To draw any conclusions based on @Redknight's reports would be highly premature, especially
Draw some inspirations from your own words Glenn. It is too early to draw ANY conclusions. But half of this forum seems to have made their mind up already.
considering that he's the only one with anything positive to report.
Demonstrably untrue:
My tinnitus used to be 8/10 on bad days and it seems to have dropped to something around 6/10 when I'm having a bad day.
Overall, I have had some improvement, my tinnitus is softer and less intense
I felt I finally had some positive results early on in late week 5, where i had perhaps 5 solid days in a row of decent improvement.

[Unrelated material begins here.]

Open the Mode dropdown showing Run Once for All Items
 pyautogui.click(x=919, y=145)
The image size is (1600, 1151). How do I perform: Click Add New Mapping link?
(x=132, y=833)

I was pretty happy about it, I don't think I'd ever had 5 days of improvement.
after about an hour it changes from it's usual high pitched screeching drilling sound to a soft hissing, fizzing sound, which is absolutely delightful by comparison.
this is the first time in 19 months I've had a pretty good week. Today especially I felt like my old self again. My tinnitus hasn't bothered me all day,
I mean these words are just a click away in the experience thread. And none of the above users have finished their treatment course. That doesn't even include the fact that they could continue to use Lenire beyond the 12 week period for more potential gain.
 
I'm slightly disappointed so far with the user experiences which is a shame but I still have hope. Time will tell, all those who are going through the treatment have my utmost respect and praise.
 
Perhaps their design choice to use Bluetooth is messing with the signal timing and skewing results?

I agree they should have gone wired.
I also thought it was rather strange to go with Bluetooth, when every millisecond could make a difference and one can never be sure that the Bluetooth is working as it should.
Good old fashioned wire would be so much more reliable.

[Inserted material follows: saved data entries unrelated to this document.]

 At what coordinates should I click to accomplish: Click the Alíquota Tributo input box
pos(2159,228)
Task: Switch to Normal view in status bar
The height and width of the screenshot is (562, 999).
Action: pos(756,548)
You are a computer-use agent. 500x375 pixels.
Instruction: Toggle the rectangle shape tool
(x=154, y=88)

It could well be, that Lenire is unnecessary wasting its effectiveness to signals being "lost in translation" or even unintentionally producing the wrong timing.

Now throw in the fact, that they are most likely dealing with the infamous lack of consistency the Chinese manufacturers are known for and you could easily go from a great device on paper, to something that does not work as intended.
 
I personally haven't written off Lenire yet. Of course not.......that would be incredibly stupid as it's still early days, but as of now I am keeping my head cool and maintain my skeptic stance as I still haven't seen much to prove me otherwise.

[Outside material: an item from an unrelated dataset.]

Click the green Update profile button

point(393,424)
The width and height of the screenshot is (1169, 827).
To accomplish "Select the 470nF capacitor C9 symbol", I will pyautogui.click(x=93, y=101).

But I still have hope in this. Make no mistake of this.
 
I've read those threads too. My concept of what's a "positive" report is my own. Do you want me to go line by line and explain why it is those statements aren't as positive as they may seem in isolation? Do we really want to get that deep in the weeds? Nobody's going to be able to set the bar for me--or you. It's subjective. Likewise, if you want to set the bar lower, that's your prerogative too.

I don't know why you would think that comparing initial data collected from 5-10 users in an uncontrolled environment against data from a controlled clinical trial involving over 500 participants would tell you anything reliable at all.
OK, I'll explain my logic to you.

What are the odds of heads coming up 10 times in a row? Now what are the odds of heads coming up 500 times in a row? Either way, it's 50%, although variability being what it is, it's marginally more likely to get heads 10 times in a row, but still minuscule.

That means that we really shouldn't need a sample size of 500 to compare with Neuromod's data. The stats should fall roughly in line. At the very least, they shouldn't be wildly off. If it is, the only explanation would be if the majority of these early users shared some trait that could explain it.

Does that mean I'm drawing final conclusions? No, but that's why I said I have become more pessimistic, which I feel is reasonable. That tone IS still subject to change.